### Task prompt:
Please copy out every line in the records below that includes the word "agent".

○ ○ ○ ○ ○

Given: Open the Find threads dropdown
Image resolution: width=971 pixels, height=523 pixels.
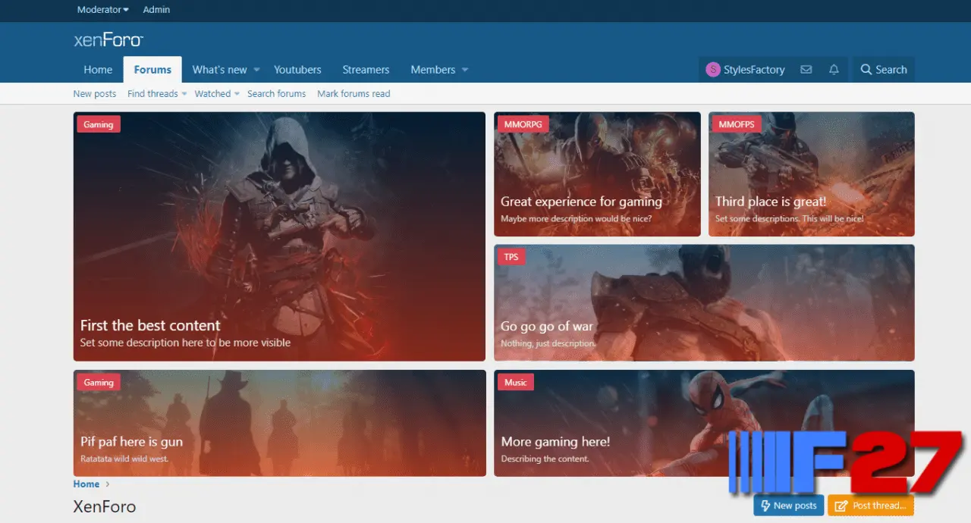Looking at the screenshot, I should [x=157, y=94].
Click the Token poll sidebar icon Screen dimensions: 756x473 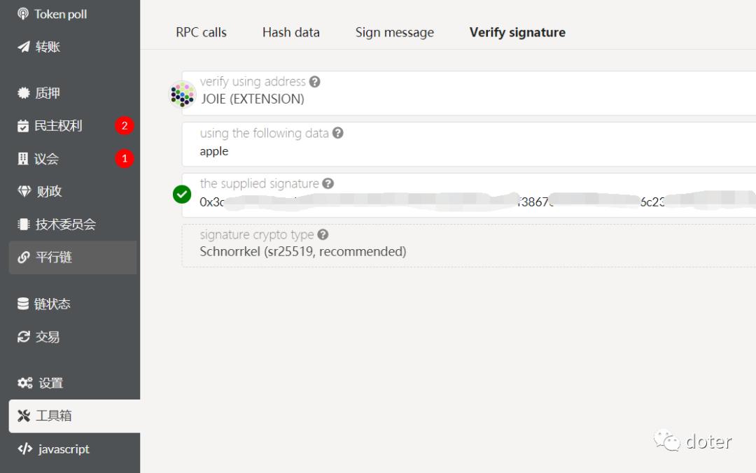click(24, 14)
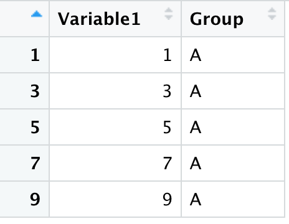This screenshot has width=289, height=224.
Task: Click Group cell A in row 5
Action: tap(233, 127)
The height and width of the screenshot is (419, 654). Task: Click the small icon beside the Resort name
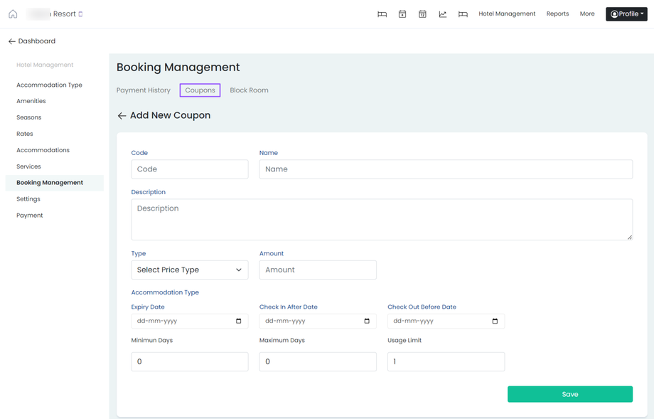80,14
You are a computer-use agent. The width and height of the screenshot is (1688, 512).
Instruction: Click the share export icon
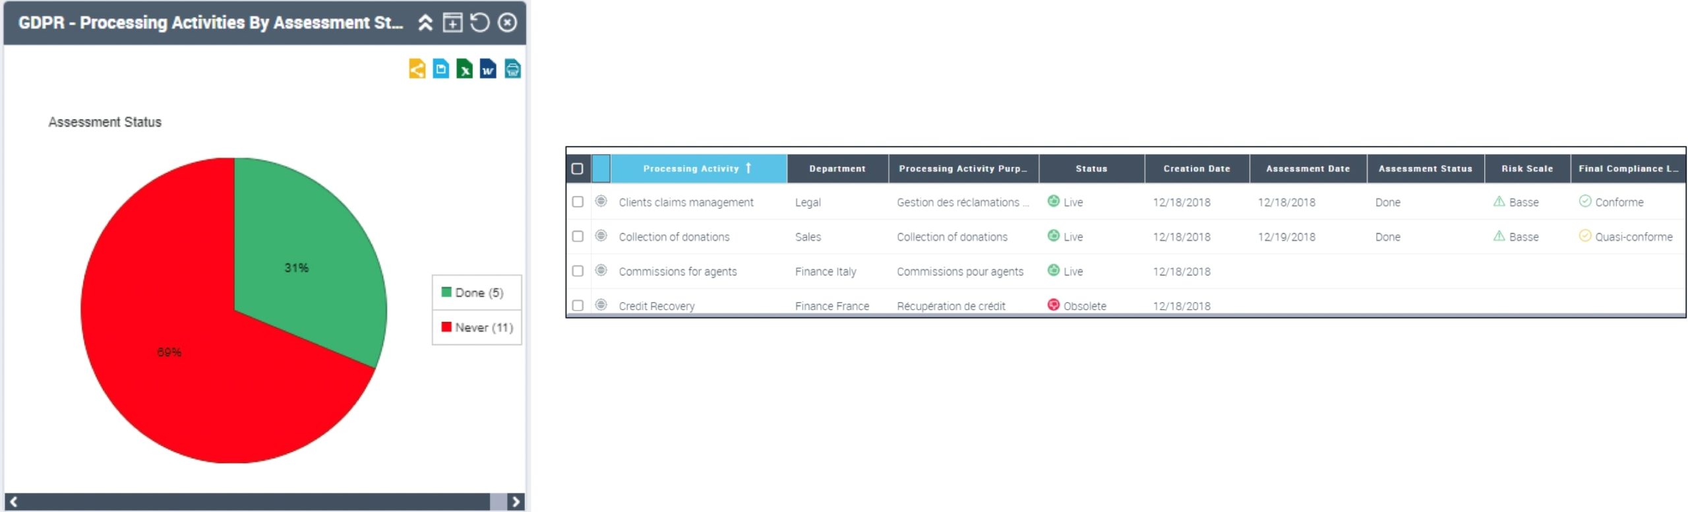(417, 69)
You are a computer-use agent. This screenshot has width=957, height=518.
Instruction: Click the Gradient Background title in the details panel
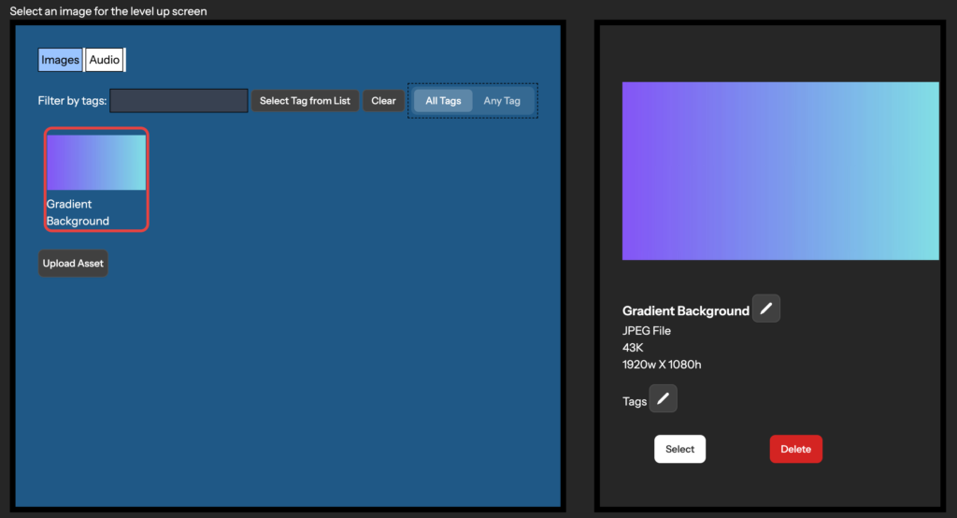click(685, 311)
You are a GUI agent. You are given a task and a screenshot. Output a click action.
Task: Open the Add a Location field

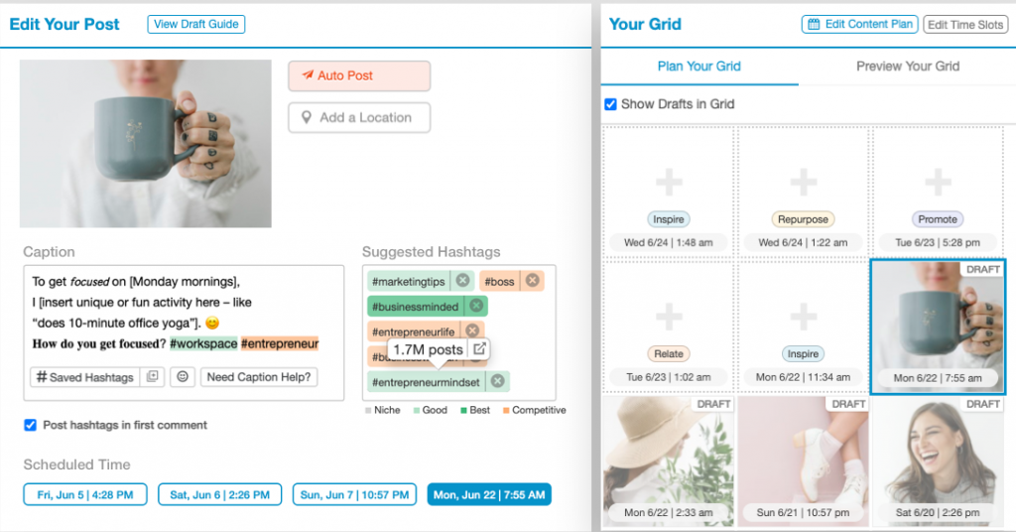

○ ○ ○ ○ ○

### Written answer:
You are a computer-use agent. The width and height of the screenshot is (1688, 512).
You are a computer-use agent. This screenshot has width=957, height=518.
You are a GUI agent. You are given a task and a screenshot. Output a click action.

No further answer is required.